In various incarnations since 2002, a rotating cast of performers have met Barber's conceptual challenge by either yielding to the micro-stage or straining against it, cramming the platform with performers and objects, expanding it vertically with a tangle of aerial rigging, keeping it simple with solos and duets that wouldn't look out of place on your standard proscenium stage.

A large part of Barber's popular success with this series hinges on his open idea of what constitutes a performance venue, and an added time constraint - roughly ten minutes to distill a work, with a new dance every 15 minutes. At various restaurants, bars and clubs from Portland to Seattle, the vibe has been party cabaret: dinner theater for the see-and-be-seen performance art crowd.

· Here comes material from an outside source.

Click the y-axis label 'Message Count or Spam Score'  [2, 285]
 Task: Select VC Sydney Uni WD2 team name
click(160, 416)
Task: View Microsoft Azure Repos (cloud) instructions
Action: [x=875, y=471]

Saturday's free performance, on the sprawling tract of nascent development that is Portland's new South Waterfront neighborhood, was an altogether different affair. For nearly a year, conceptual movement artist Linda K. Johnson has been curating an Artist in Residence Program for this district, opening a conversation about the nature of place and community in an area sprouting massive high-rise condos, gleaming edifices with 360-degree views.

On Saturday, a perfect Portland summer afternoon - sun bouncing off the Willamette, epic clouds drifting in a blue sky and the breeze just right - South Waterfront looked and felt like a ghost town. An exclusive ghost town. Barber's response to the challenge of community building: invite the audience, armed with maps, to come find the performers, tucked into pockets of this developing district on their tiny stages. Set roving musicians amongst the silent streets, and organic food carts, and let spectators imagine what a thriving art culture might look like in this high-gloss landscape.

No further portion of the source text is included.